The Internet of Things (IoT) is creating a need to progress cellular capabilities to provide necessary support to currently 14 billion IoT devices connected globally and growing to between 20 and 50 billion devices by 2020 (Gartner and Cisco). This includes current mobile devices, computers, smart speakers and televisions, and will include more items like digital locks, security cameras, vehicles, and household appliances. Currently, the IPv4 address space is sparse and the Internet Engineering Task Force (IETF) ratified IPv6 as an Internet Standard in July 2017. The growth of connected devices requires a larger IP scheme and network infrastructure that supports the connectivity of billions of devices at high speeds.
The next iteration for robust infrastructure is 5G, providing bandwidth up to 20 gigabits per second. This will be implemented this year, but a complete transition will take many years, which Huawei, a Chinese Corporation, is currently leading in technology. Huawei is the second largest provider of cellular phones worldwide and the largest manufacturer of network equipment.
The U.S. Government has taken a decided stance to block the use of Huawei in the United States, filing a complaint that bans all government agencies from engaging in purchasing from Huawei and bars third parties who use the company’s equipment (BBC). Huawei is currently suing the United States because of the ban. The U.S. is not the only country taking a cautious stance with Huawei, however. They’re joined by Germany, Great Britain, Australia, Canada, and Japan, all of which are citing major security concerns with the company (MIT Technology Review).
Security Concerns with Huawei dominating the 5G space:
1. Security Vulnerabilities in Reconfiguring Networks
The first concern is that newer 5G network equipment is almost entirely software and constantly reconfigures, challenging security agencies, who examine equipment and software for vulnerabilities and security flaws or backdoors (FreshAir). When an organization is unable to identify weaknesses in devices with constantly changing software, it becomes impossible to implement security controls to limit vulnerabilities to an acceptable level, making an organization’s or state’s data accessible.
2. Espionage & Interference
The second concern is the possibility of China using Huawei to conduct espionage or disrupt communications. A seven-month investigation into China’s Intellectual Property (IP) theft, led by the United States Trade Representative, estimates Chinese theft of American IP has cost the U.S. between $225 billion to $600 billion annually (CNN).
China has also used the Internet to enable rampant government oppression within their borders and is now focusing on other countries and foreign businesses. China is blocking and changing data, both coming into the country and going out of the country, using what Weaver, a network security expert at the International Computer Science Institute, has coined the Great Cannon (MIT Technology Review).
It is also concerning that China will likely continue to use the Internet to control narratives, as they did when Marriott listed Tibet and Hong Kong as separate countries from China, forcing an apology from the hotel chain. Chinese officials are also going after other companies that “misidentify” Taiwan (MIT Technology Review).
3. Foreign Nation-State Controlled Networks
The third concern, and biggest security concern for the United States, is the vastness of a network controlled by a foreign company and potentially adversarial government. As Sanger (2019) reports, “classified intelligence reports from the U.S. have warned that China would one day use Huawei to penetrate American networks for cyber-espionage or cyberattacks.” Chinese private industry and the State are tightly tied with companies being answerable to the government.

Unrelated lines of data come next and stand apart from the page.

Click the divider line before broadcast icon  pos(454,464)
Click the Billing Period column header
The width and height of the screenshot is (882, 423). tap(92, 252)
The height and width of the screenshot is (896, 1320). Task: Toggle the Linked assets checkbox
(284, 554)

Current Chinese laws state that any Chinese telecom companies would have to participate in Chinese intelligence operations (BBC).

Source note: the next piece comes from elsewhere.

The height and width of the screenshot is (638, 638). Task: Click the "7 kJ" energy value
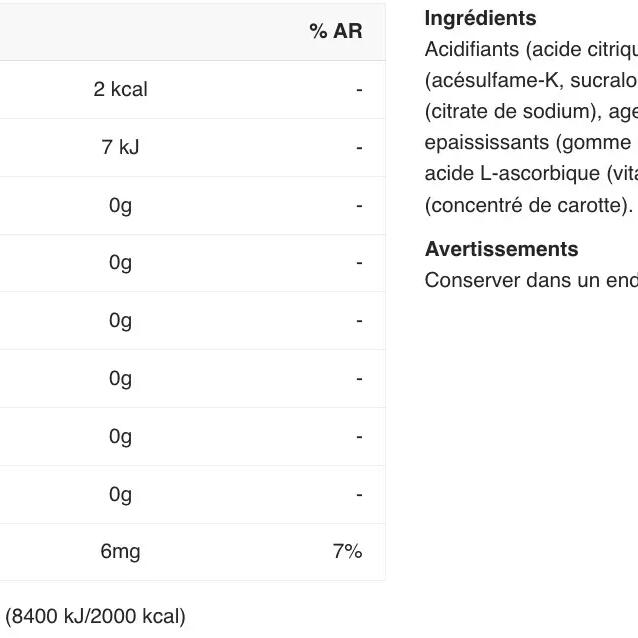coord(120,147)
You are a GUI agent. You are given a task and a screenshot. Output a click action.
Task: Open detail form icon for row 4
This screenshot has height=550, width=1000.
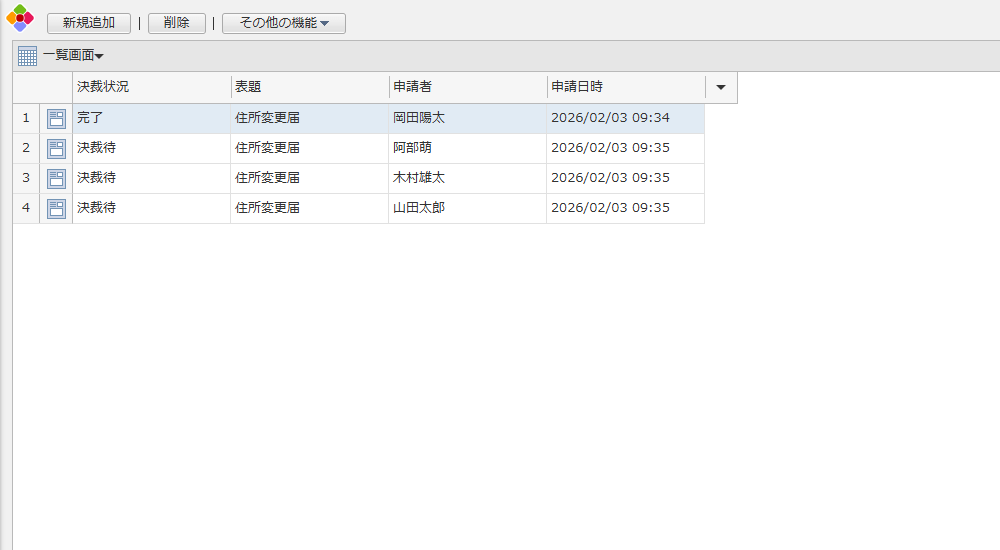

If Huawei controls the 5G network infrastructure, the company and the Chinese government have a tremendous advantage to collect, disseminate, and control data and critical infrastructure. With IoT expanding the attack surface it is important for countries and companies to advance their security.
Because of the persistent threat environment, companies require an adaptive security program. Hiring a Managed Security Service Provider (MSSP) to implement a security solution would help U.S. companies prepare for current and future threats by monitoring, analyzing, encrypting, and assisting in security strategies against adversarial entities.